» **Extracted entries**:
+ + + +

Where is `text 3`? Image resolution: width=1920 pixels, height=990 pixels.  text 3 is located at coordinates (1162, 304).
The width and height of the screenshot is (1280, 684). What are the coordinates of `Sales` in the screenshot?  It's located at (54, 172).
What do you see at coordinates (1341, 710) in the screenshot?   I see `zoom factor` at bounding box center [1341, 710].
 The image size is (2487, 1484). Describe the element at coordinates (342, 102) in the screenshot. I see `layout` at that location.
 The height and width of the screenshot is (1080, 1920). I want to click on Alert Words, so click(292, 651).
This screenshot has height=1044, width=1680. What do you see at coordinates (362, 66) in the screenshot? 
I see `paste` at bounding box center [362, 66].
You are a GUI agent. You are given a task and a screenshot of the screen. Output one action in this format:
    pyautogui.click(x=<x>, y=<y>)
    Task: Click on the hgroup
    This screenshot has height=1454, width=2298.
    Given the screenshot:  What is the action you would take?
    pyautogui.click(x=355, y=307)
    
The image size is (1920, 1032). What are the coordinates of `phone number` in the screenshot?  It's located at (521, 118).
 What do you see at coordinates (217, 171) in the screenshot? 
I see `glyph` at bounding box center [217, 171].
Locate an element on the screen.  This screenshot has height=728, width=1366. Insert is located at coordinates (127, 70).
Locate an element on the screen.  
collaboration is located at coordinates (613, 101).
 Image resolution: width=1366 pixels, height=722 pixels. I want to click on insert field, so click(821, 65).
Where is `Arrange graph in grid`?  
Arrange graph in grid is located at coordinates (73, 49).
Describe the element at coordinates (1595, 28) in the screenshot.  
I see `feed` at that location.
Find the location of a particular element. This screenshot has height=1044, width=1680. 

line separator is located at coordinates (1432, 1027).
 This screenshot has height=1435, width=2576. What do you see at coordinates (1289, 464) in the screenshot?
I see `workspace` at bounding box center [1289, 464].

+ + + +

» **Given exercise**:
Please copy the records exactly, starting with the line that contains "The image size is (1920, 1032)." and going on through the line that contains "center [217, 171].".

» **Result**:
The image size is (1920, 1032). What are the coordinates of `phone number` in the screenshot?  It's located at (521, 118).
 What do you see at coordinates (217, 171) in the screenshot? 
I see `glyph` at bounding box center [217, 171].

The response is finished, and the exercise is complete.